Eine solche Weste soll das durchdringen des Materials durch ein
Geschoß verhindern. Die Bewegungsenergie eines Projektils wird dennoch an den
Körper weitergegeben (Eindellung). Ein Treffer auf einen Schutzwestenträger
in der Herzgegend kann durchaus einen Herzkreislaufstillstand auslösen.
Überhaupt entspricht die an den Körper abgebene Energie, der
eines Schlages mit der Energie des auftreffenden Geschosses. Die Weste
(soll) verhindert nur das durchdringen des Körpers durch das
Geschoss – den Schlag des Geschosses bekommt der Körper dennoch ab.

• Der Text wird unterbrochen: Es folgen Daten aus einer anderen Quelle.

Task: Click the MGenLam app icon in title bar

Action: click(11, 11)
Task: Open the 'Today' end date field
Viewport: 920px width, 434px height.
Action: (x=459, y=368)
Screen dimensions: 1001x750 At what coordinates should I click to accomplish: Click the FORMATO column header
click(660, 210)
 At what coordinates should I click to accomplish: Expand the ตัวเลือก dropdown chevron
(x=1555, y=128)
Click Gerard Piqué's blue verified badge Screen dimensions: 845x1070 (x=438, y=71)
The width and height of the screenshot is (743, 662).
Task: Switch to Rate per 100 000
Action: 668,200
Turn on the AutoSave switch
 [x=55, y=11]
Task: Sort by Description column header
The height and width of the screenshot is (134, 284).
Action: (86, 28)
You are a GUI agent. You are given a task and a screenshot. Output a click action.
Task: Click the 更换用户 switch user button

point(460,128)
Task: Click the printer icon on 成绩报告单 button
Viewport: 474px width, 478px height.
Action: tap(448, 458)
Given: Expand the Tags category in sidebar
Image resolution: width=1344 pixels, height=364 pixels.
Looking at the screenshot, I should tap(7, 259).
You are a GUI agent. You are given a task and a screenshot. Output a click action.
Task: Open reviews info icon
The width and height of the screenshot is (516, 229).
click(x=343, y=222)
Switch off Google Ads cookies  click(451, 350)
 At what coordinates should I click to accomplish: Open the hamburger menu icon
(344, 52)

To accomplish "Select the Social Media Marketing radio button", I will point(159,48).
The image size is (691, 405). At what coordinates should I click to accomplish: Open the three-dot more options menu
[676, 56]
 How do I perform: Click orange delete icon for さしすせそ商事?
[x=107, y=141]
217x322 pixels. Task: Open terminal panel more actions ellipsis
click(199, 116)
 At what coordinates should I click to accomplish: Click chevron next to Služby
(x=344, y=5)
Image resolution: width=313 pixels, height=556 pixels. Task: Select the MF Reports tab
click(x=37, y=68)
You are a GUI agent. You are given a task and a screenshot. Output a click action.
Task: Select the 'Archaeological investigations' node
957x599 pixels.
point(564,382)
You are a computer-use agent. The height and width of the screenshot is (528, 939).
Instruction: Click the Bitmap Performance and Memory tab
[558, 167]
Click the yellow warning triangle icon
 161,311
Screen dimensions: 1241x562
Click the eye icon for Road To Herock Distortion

Schockabsorber (Trauma-Plates) sollen die auftreffende Energie nun möglichst
gleichmäßig verteilen.
Stichwaffen werden von einer nur aus herkömmlichen Kunstfasern
bestehenden Weste überhaupt nicht abgehalten. Zum Schutz gegen
Messer müssen Keramik oder Stahleinschübe benutzt werden.
Neuere Westen werden durch Verwendung der Faser Dyneema Flex (R) im
Schutzpacket stichhemmend gemacht.
Ballistische Schutzwesten können Leben retten. Man muß sich aber klar darüber sein, wie sie funktionieren und was sie nicht leisten können.